Given the Prime Day sales surge, investors could easily tap the opportune moment in a basket form. Below, we have highlighted five ETFs that have at least 20% allocation to this Internet giant and could make for compelling plays heading into the company’s Q2 earnings (expected to release on Jul 26) (read: 5 Excellent ETF Plays as Q2 Earnings Cycle Begins):
ProShares Online Retail ETF ONLN
This has newly debuted in the space and is the first ETF focused exclusively on retailers that principally sell online. It follows the ProShares Online Retail Index, holding 22 stocks in its basket. Amazon is the top firm accounting for about 24.2% of the portfolio. The product has amassed $4.1 million in its asset base within a week of its debut, while currently trades in a paltry volume of around 6,000 shares a day on average. It charges 58 bps in annual fees from investors.

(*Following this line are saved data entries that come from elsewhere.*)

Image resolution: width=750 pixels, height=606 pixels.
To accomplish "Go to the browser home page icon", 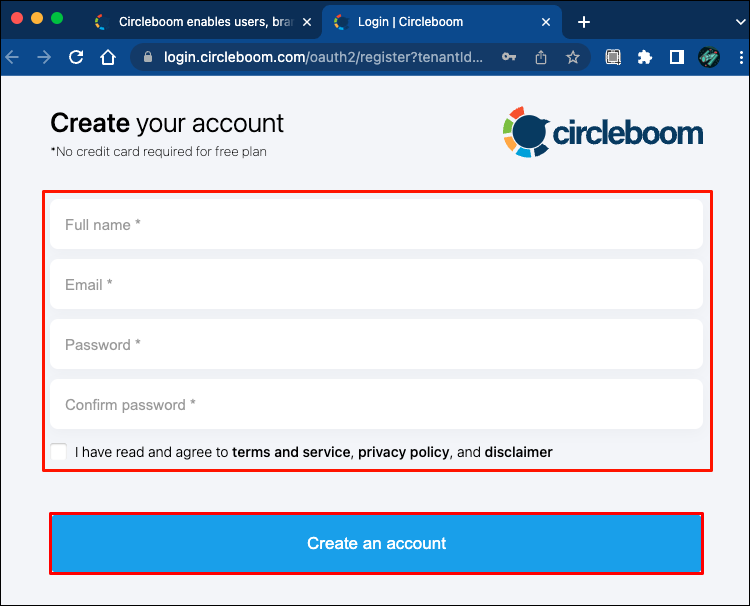I will pyautogui.click(x=108, y=58).
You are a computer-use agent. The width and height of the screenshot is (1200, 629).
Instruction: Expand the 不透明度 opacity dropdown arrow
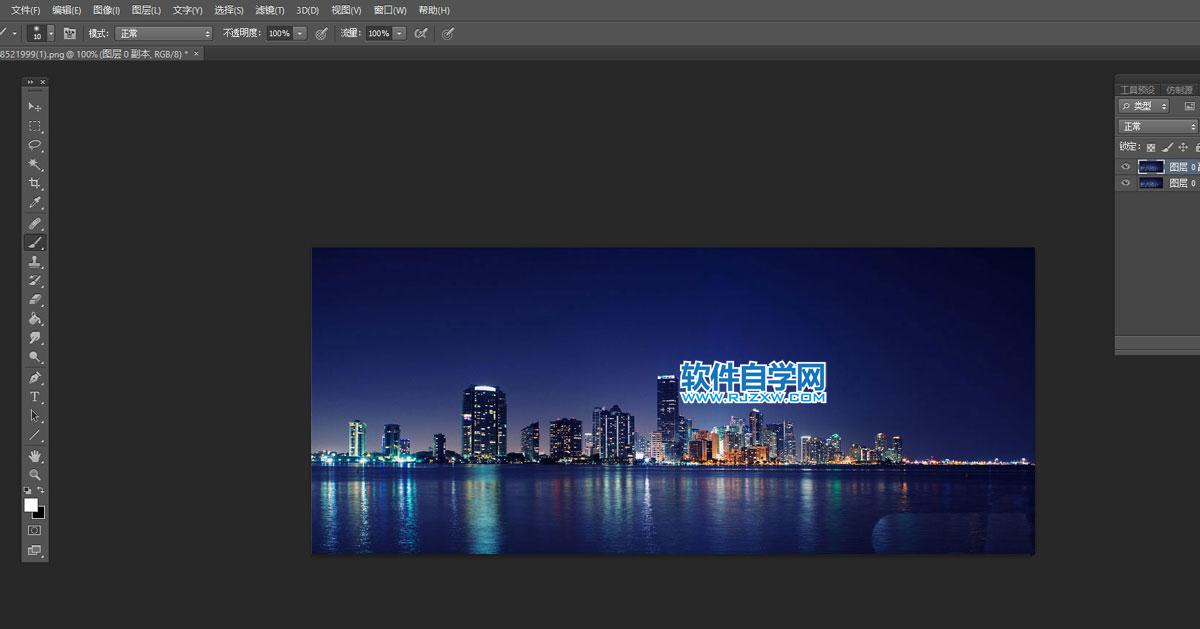pos(300,33)
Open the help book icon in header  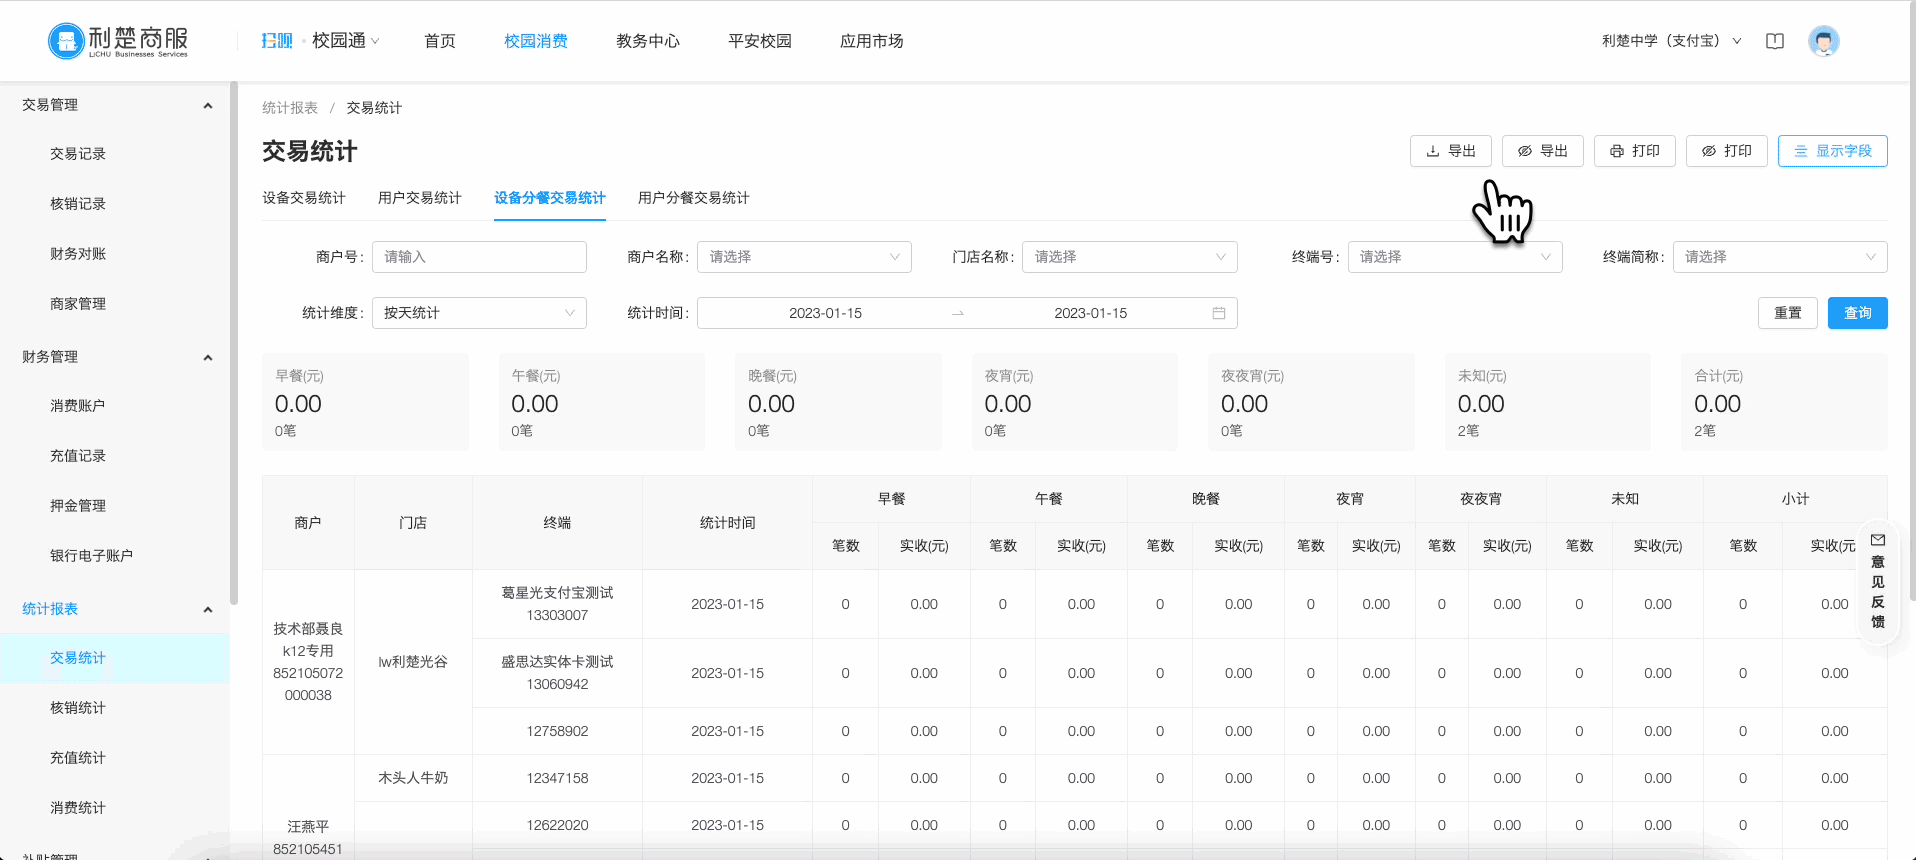tap(1775, 41)
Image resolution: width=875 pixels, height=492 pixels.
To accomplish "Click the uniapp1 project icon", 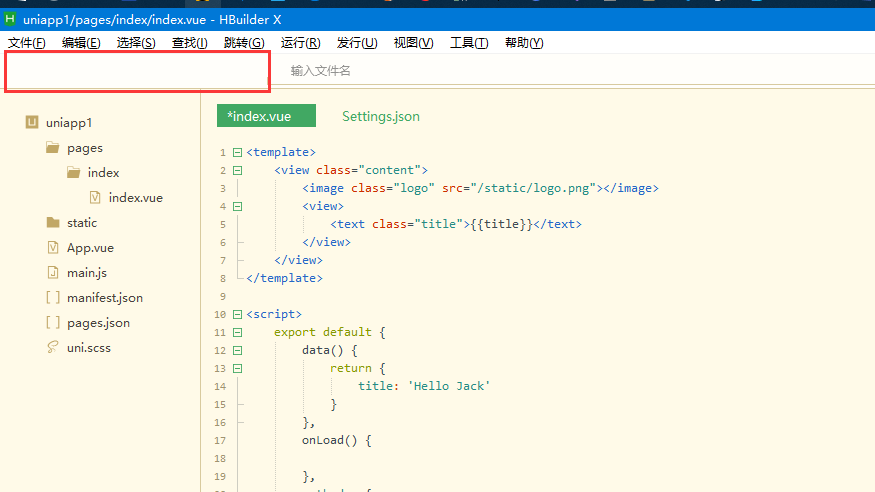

Consumer Discretionary Select Sector SPDR Fund (XLY - Free Report)
This product offers exposure to the broad consumer discretionary space by tracking the Consumer Discretionary Select Sector Index. It is the largest and the most-popular product in this space, with AUM of nearly $14.2 billion and average daily volume of around 6.2 million shares. Holding 80 securities in its basket, Amazon takes the top spot with 24.1% of assets. Internet & direct marketing retail dominates about one-third of the portfolio while specialty retail, media, and hotels restaurants and leisure round off the next three spots, with a double-digit allocation each. The fund charges 0.13% in expense ratio and has a Zacks ETF Rank #2 (Buy) with a Medium risk outlook.
Vanguard Consumer Discretionary ETF (VCR - Free Report)
This fund currently follows the MSCI US Investable Market Consumer Discretionary 25/50 Transition Index and holds 372 stocks in its basket. Of these, Amazon occupies the top position at 21.3% allocation. Internet & direct marketing retail takes the largest share at 27.9% while other industries make up for a nice mix with single-digit allocation. VCR charges investors 10 bps in annual fees, while volume is moderate at nearly 97,000 shares a day. The product has managed about $3 billion in its asset base and has a Zacks ETF Rank #3 (Hold) with a Medium risk outlook (read: Consumer Discretionary ETF Hits New 52-Week High).
iShares U.S. Consumer Services ETF (IYC - Free Report)
This ETF provides targeted exposure to domestic consumer services’ stocks by tracking the Dow Jones U.S. Consumer Services Index. It holds 160 stocks in its basket, with Amazon being the top firm holding 21.1% share. In terms of industrial exposure, retailing makes up the largest share with 49.3%, followed by media (18.7%), and consumer services (16.1%). The fund has amassed $892.5 million in its asset base, while trades in lower volumes of 31,000 shares a day on average. It charges 44 bps in annual fees from investors and has a Zacks ETF Rank #2 with a Medium risk outlook.
VanEck Vectors Retail ETF (RTH - Free Report)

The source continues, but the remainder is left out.